As an aside: The skeptical reader might have noticed that even though I discussed in my last post why I consider surveys bullshit, I now cite a study that is using surveys to find out how much people ate. Do we have any reason to believe that this survey holds more evidentiary value than the usual bullshit online survey? I think we do:

A record was obtained of the food eaten inside and outside the home and the beer drunk by each subject for I week. The record of the home diet was collected by the weighing method of Widdowson (1936) and of Beltram & Bransby (1950),but measuring glasses were provided for measuring liquids. The wife or mother made the measurements and kept the records; she was visited almost every day by a field worker to ensure that the information was being properly recorded. No record had to be discarded as unsatisfactory. In each factory where there was a canteen, samples of the food served during the period were weighed on each day that the survey was being made in that factory. The men in one factory had their midday meal in two neighbouring cafhs, and the proprietress of each caf6 kept the necessary records. In another factory the men ate in a neighbouring one and, again, the weights of the foods provided were obtained. The men on being interviewed about their out-of-factory activities were asked to say also what beer they had drunk.

A stark contrast to the “How much did you eat of food X in the last year?” online surveys that are used by famous nutritionists like Dr. Rhonda Patrick to make ridiculous claims such as “For every 100mg of magnesium intake, there was a 24% decrease in pancreatic cancer risk.” The “scientists” of today are truly marvelous.

For some more interesting evidence of pre-1970 high-calorie consumption, watch this great video by Analyze & Optimize.


The most compelling argument I've encountered for the paradox of declining calorie intake amidst rising obesity rates comes from the Ray Peat community. They propose that people historically had significantly faster metabolisms. This theory also explains the observed decrease in average body temperature, from the standard 37°C in 1951 to 36.6°C by 2002.

The mainstream interprets the decline in average body temperature as beneficial, suggesting it may indicate reduced inflammation levels:

Although there are many factors that influence resting metabolic rate, change in the population-level of inflammation seems the most plausible explanation for the observed decrease in temperature over time.

Another alternative hypothesis attributes the decrease in temperature to diminished microbial diversity, a consequence of widespread antibiotic use.

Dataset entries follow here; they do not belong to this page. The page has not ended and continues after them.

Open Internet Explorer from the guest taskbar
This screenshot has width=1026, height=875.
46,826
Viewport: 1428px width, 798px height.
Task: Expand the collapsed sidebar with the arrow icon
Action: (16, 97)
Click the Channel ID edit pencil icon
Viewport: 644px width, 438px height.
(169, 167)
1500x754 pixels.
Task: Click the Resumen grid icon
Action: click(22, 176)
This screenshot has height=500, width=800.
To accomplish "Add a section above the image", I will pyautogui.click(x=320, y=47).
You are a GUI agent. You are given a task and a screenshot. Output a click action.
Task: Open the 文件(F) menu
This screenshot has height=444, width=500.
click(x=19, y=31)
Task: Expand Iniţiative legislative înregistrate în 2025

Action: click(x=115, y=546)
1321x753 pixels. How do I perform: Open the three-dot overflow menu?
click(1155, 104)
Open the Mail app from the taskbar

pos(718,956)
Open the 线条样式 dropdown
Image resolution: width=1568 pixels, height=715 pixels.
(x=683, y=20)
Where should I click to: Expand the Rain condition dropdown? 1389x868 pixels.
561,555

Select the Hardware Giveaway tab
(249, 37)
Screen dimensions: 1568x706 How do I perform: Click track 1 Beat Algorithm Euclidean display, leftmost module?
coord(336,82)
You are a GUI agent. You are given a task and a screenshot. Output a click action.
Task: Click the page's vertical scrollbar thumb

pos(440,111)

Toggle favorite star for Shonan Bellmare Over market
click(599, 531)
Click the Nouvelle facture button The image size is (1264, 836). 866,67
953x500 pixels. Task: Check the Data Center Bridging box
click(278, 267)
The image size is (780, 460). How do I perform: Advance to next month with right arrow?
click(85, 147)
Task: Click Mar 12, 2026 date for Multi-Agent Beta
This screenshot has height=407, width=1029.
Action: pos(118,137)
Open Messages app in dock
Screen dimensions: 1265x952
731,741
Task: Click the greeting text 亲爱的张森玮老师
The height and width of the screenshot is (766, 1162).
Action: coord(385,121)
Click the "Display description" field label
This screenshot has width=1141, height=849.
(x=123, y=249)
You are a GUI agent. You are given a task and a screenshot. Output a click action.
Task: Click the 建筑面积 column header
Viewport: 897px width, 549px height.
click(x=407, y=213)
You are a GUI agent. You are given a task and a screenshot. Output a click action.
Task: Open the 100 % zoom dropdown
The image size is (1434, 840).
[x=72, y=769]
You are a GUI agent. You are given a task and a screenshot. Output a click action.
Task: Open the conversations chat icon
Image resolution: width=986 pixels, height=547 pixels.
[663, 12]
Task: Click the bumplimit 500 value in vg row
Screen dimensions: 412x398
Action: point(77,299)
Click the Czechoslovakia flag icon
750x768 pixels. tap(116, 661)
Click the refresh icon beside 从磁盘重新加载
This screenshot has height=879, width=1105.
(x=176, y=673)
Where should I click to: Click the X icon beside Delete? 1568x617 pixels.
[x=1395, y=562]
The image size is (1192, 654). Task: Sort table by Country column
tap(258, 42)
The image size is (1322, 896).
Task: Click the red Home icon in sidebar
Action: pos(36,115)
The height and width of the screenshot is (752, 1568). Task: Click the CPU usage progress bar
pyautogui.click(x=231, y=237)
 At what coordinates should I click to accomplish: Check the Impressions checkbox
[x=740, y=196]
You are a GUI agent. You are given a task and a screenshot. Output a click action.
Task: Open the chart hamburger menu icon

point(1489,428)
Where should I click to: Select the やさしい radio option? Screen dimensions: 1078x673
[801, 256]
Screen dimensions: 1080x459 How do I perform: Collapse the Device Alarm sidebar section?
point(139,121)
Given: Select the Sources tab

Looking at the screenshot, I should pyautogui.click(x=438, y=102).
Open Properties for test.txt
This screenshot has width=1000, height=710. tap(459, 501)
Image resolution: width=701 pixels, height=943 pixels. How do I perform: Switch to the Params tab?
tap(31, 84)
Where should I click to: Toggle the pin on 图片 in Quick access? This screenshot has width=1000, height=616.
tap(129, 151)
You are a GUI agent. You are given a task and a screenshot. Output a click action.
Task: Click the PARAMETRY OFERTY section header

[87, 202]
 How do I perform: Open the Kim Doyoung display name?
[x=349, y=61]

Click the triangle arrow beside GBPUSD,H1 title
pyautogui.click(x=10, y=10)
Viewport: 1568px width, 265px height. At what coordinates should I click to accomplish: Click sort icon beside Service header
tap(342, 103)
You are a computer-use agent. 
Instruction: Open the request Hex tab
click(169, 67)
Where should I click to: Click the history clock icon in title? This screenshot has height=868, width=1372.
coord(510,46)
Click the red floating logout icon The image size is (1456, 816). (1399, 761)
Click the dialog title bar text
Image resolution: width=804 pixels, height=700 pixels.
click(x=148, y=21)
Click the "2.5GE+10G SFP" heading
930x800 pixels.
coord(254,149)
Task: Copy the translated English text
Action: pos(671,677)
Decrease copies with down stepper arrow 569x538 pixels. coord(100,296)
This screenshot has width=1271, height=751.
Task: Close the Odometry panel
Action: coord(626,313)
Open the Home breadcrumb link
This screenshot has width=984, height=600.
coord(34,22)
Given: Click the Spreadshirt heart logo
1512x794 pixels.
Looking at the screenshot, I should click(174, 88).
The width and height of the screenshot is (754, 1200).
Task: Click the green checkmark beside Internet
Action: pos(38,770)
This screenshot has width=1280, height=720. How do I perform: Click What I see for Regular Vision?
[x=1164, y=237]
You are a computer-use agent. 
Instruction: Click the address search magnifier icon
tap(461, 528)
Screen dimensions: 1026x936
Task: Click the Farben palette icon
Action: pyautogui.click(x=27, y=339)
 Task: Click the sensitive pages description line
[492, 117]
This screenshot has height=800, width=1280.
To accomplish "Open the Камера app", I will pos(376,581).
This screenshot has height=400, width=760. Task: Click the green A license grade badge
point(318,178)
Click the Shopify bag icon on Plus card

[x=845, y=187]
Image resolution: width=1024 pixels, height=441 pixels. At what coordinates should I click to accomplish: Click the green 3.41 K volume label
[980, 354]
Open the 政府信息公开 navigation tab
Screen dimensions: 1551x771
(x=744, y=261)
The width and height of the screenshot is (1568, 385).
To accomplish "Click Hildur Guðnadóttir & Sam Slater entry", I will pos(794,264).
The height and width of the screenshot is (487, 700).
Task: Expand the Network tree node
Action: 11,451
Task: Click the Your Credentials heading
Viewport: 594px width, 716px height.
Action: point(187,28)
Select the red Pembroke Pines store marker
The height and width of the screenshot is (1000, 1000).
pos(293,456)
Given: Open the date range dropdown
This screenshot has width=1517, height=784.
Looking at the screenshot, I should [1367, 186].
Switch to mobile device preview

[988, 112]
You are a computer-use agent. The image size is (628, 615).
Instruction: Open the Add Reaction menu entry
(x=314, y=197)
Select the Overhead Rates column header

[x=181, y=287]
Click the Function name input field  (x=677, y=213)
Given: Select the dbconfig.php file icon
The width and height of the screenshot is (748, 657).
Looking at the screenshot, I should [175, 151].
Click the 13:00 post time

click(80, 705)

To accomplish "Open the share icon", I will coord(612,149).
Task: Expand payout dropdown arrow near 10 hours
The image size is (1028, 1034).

However, explanations other than Ray Peat's don't account for our original obesity paradox. Accepting the metabolic perspective raises the question of why metabolic rates have declined. There is no strong consensus on this issue, with theories pointing to known culprits such as polyunsaturated fatty acids (PUFAs), bisphenol A (BPAs), and heavy metals.

Nonetheless, it seems improbable that too many calories in and too few calories out are the cause of modern obesity.